Wendy Thomas: Two pieces of practical advice. I would say - and we touched on this a little bit - it can be really tempting to focus on future threats and technology changes and the impact they might have. But honestly, first and foremost, it really is about the fundamentals. I only half-jokingly say that people think that buying a treadmill will make them lose weight. Nope. It really is just getting up and putting one foot in front of the other. And security is much the same way. So when you think about creating friction for them, making your house the one that's well-lit, the doors are locked, the windows don't open, that's what we see as being the most effective in staying secure. So patch those internet-facing systems. Make sure you've got multifactor authentication on remote access systems. Run hunts. Run tabletop exercises. Test your resiliency as an organization. I mean, the best thing we can do to overcome these headlines is to just make sure we all have the basic controls in place to prevent, when prevention fails, to detect, and to be prepared with a great partner if something does happen - so just the fundamentals. 

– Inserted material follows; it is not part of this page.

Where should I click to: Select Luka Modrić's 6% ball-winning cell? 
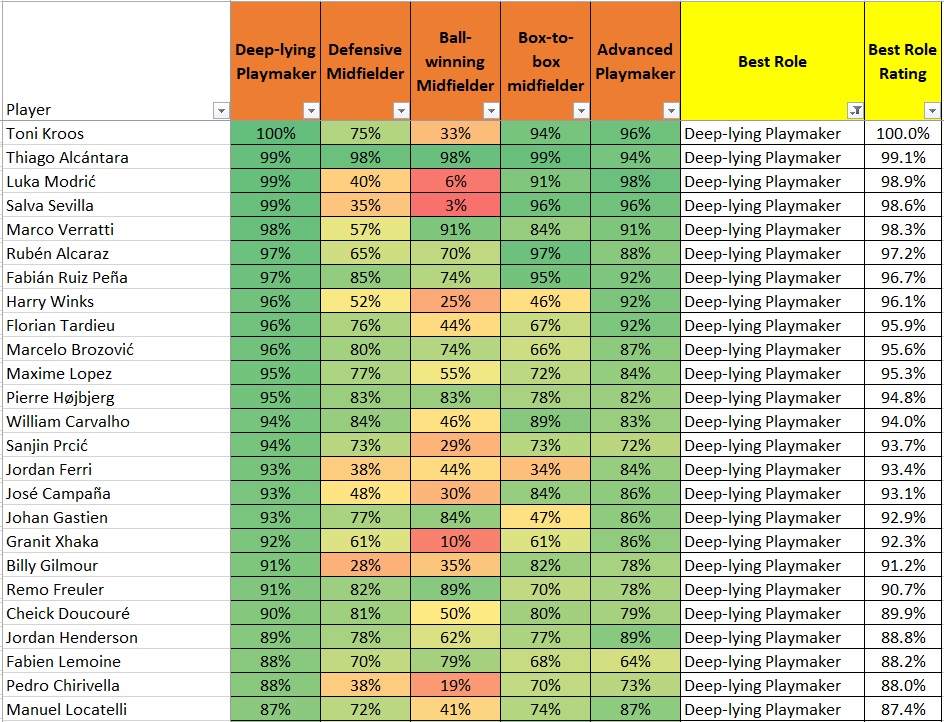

Ann Johnson: That's fantastic. Well, I want to thank you so much for joining us on "Afternoon Cyber Tea" today and wish you the best of luck in your CEO role, though I don't think you'll need it. Sounds like you have things well under control. 

Wendy Thomas: Well, thank you, Ann. I really appreciate the opportunity to talk with you today. 

Ann Johnson: And I want to thank our audience for listening. Please join us next time on "Afternoon Cyber Tea." You can find us on afternooncybertea.com or wherever you get your favorite podcasts. 

Ann Johnson: We chose Wendy Thomas to join "Afternoon Cyber Tea" because she is the new president and CEO of SecureWorks, which is a company that has a long history of helping organizations secure their environments, and I wanted to get Wendy's point of view. She's a very, very accomplished and experienced executive leader, led customer success at SecureWorks, so I knew she'd have a tremendous perspective about what we need to do today to help organizations and what the future looks like. And this conversation absolutely did not disappoint.